With this in mind, a number of ships have docked at the Port of San Diego to get their crew members vaccinated. So far, and in partnership with Sharp HealthCare, nearly 450 crew members from one Princess Cruises and two Holland America Line ships have already been vaccinated, said Adam Deaton, cruise business manager at the Port of San Diego. More cruise ships, potentially as many as 16, are expected to schedule their crew vaccinations in San Diego in coming weeks, he said.

98% of Crew Members Vaccinated
“The main thing here is if 98% of a cruise ship’s team is vaccinated and 95% of guests onboard are vaccinated as well, then that cruise ship is able to skip the simulated cruises which were CDC requirements,” he said. “But, this doesn’t mean it can skip the other requirements. For example, they need to have agreements with all Ports they plan to call in the U.S. as well as those local health authorities to assure the CDC those areas are ready for business and have a plan in place to deal with outbreaks that may occur related to COVID-19.”
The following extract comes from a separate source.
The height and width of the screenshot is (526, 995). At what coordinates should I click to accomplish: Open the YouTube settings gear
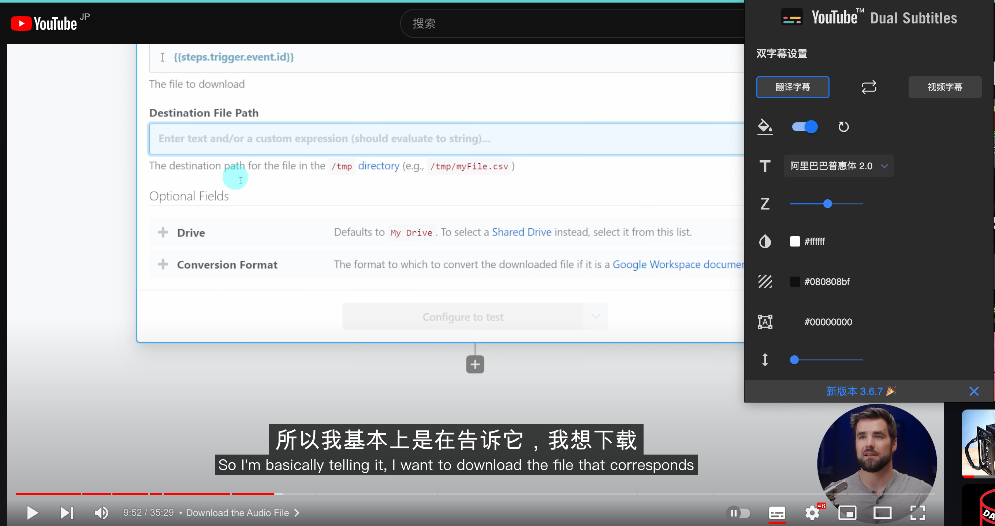click(x=812, y=512)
As a result, cruise travel could resume as soon as July, although it will most likely start in the fall locally,” said Deaton. This could mean anywhere between 50 and 87 calls this season depending on whether the industry picks back up in November versus September, comparatively.
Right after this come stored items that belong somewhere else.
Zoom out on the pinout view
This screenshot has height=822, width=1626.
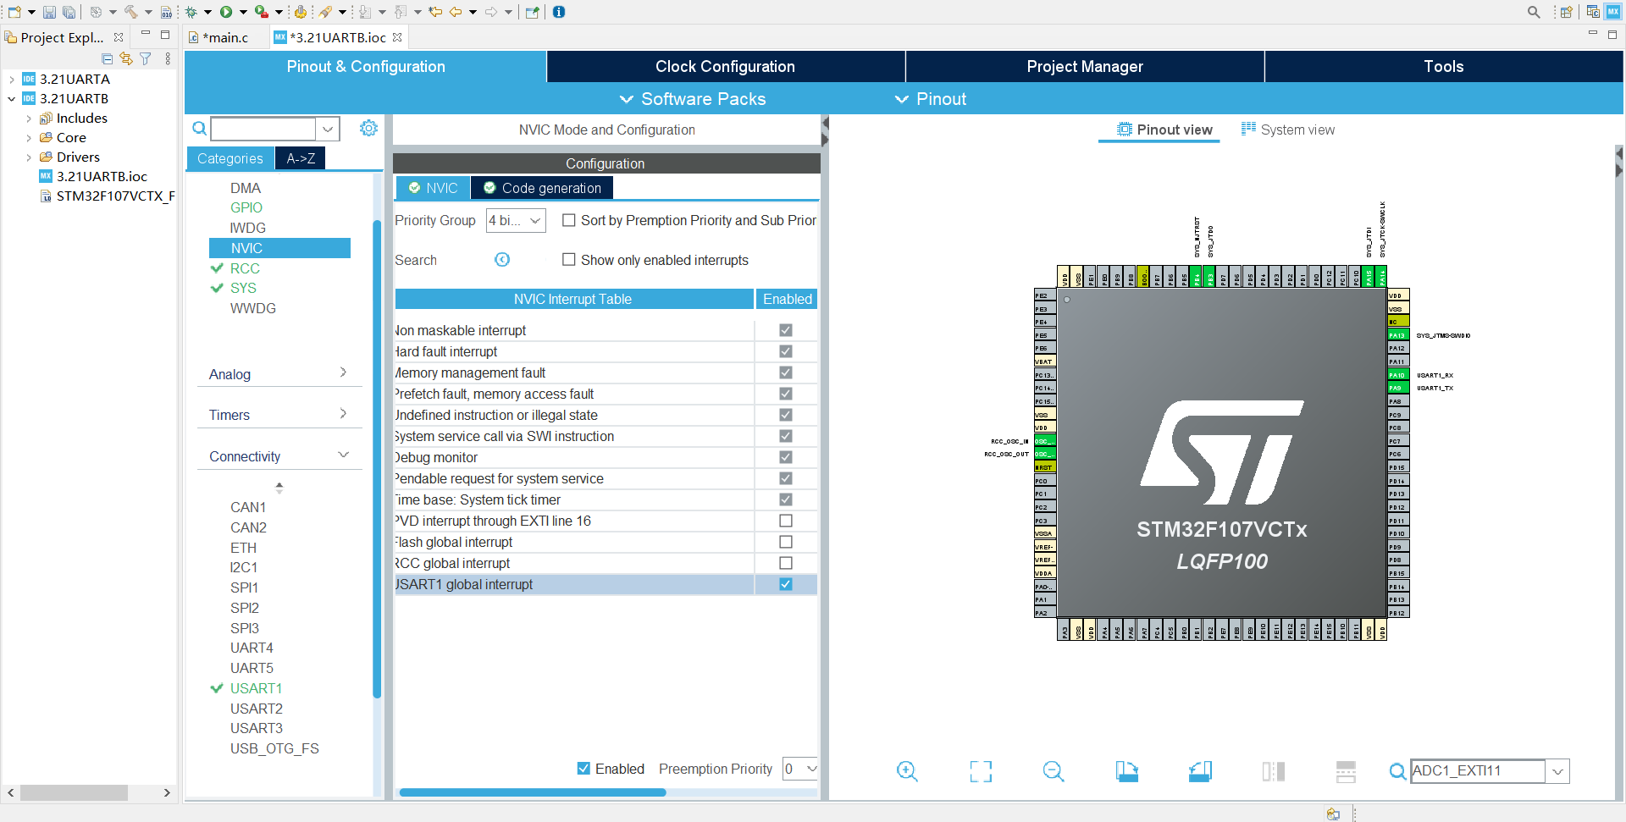1053,771
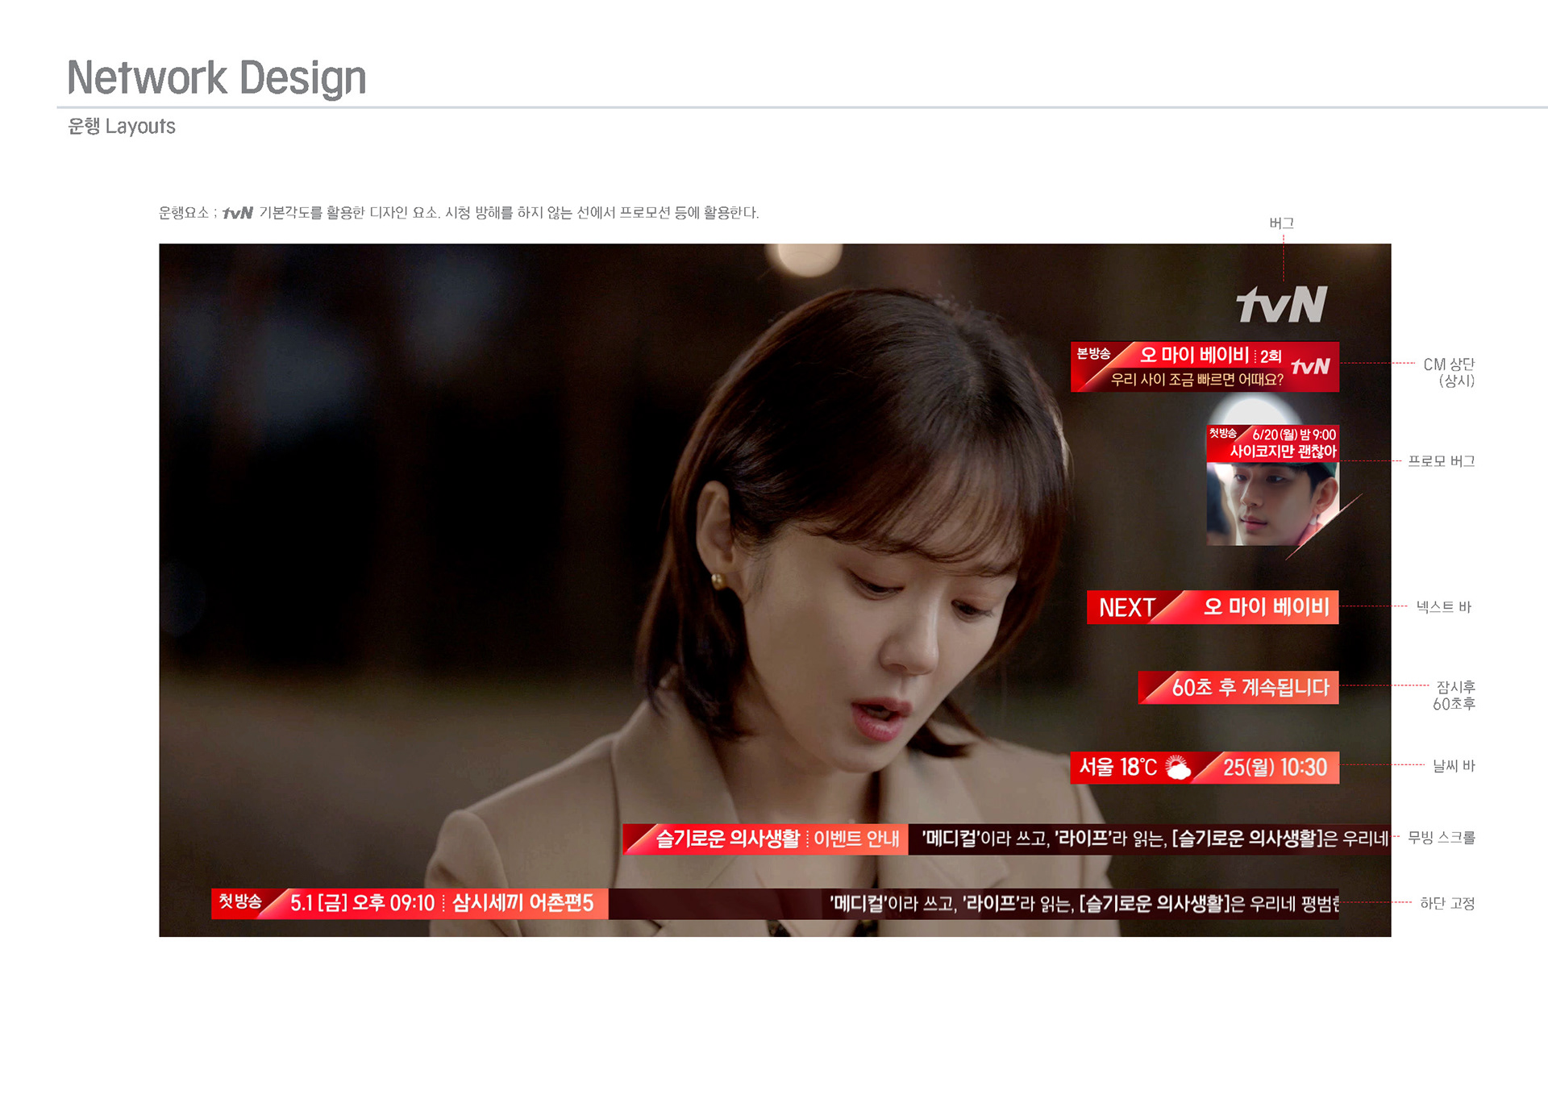
Task: Click the '60초 후 계속됩니다' banner
Action: 1249,688
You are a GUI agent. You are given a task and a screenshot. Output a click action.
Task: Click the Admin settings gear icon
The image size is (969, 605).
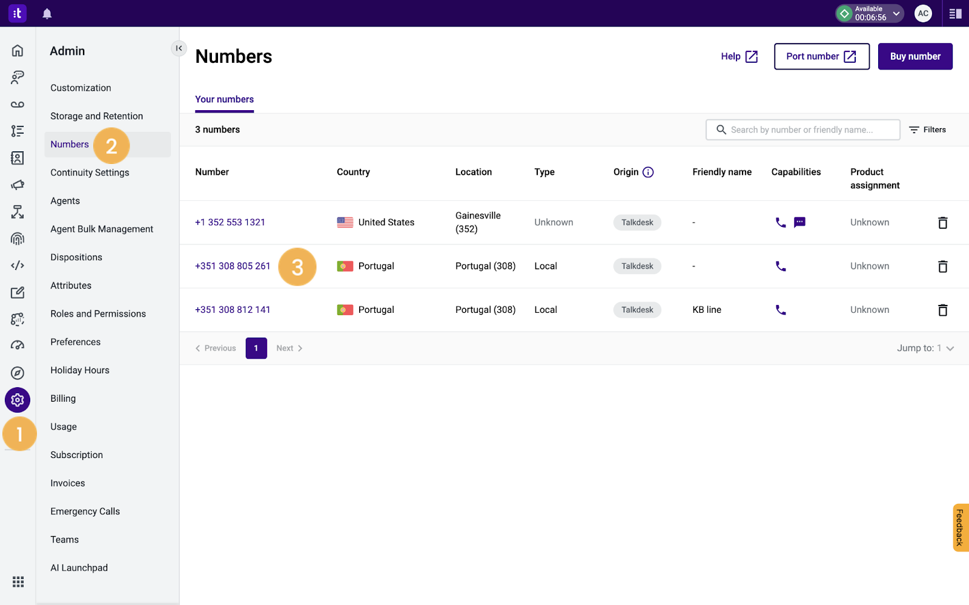click(17, 400)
Added Elizabeth Catton, vice president of global patient services and out-of-network at Sharp HealthCare: “Seeing the cruise lines resume business represents a return to normalcy and means we are seeing the end of the COVID pandemic. Sharp HealthCare is dedicated to supporting the health and well-being of San Diego and the worldwide community, so it was important for us to step up and work with the San Diego Department of Health, the Port Authority and cruise line medical teams to provide vaccinations to crew members so that we can safely return to traveling. The freedom to cruise and travel is incredibly important to our mental well-being and will positively impact our local economy with tourism and jobs for so many San Diegans that work in the hospitality and traveling industry.”
Holland America had roughly 125 crew members vaccinated, according to the Port. Beginning October 23, four Holland America ships are scheduled to be in San Diego through the Spring, added Erik Elvejord, director of public relations for Holland America.
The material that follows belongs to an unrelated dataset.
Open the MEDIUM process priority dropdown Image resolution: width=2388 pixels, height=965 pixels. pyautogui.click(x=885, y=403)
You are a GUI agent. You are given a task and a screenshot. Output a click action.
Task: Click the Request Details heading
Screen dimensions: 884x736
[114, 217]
"Koningsdam will be the main ship and makes its debut in San Diego," he said. "Before that time, ships in pause make periodic calls in San Diego for provisioning, vaccination shots, crew transfers and bunkering."

$2M in Economic Activity
Traditionally, each cruise route that starts and ends in San Diego generates about $2 million in economic activity, he said. A single in-transit call, meaning a ship that makes one stop in San Diego during the course of a cruise, generates nearly $600,000 for the city (pre-COVID-19).
Overall, the economic impact of the cruise industry for the San Diego region had grown from $82 million in 2014 to $131 million in 2018, according to the Port.
Steps Toward Normalcy
Before COVID-19, the Port of San Diego anticipated about 137 cruise calls with 450,000 passengers for the 2020-2021 season, which runs from September to May/June. But due to the pandemic and the CDC implementing a no-sail order in March 2020, roughly 160 vessels didn’t sail as a result. This equates to $200 million in lost economic activity, said Deaton.
“But, we are ready to see them come back,” he said. “The community is ready, businesses are ready and tenants are ready to see that happen again. It is positive news that we are seeing these vaccinations happen and it’s one of many steps toward normalcy in our industry.”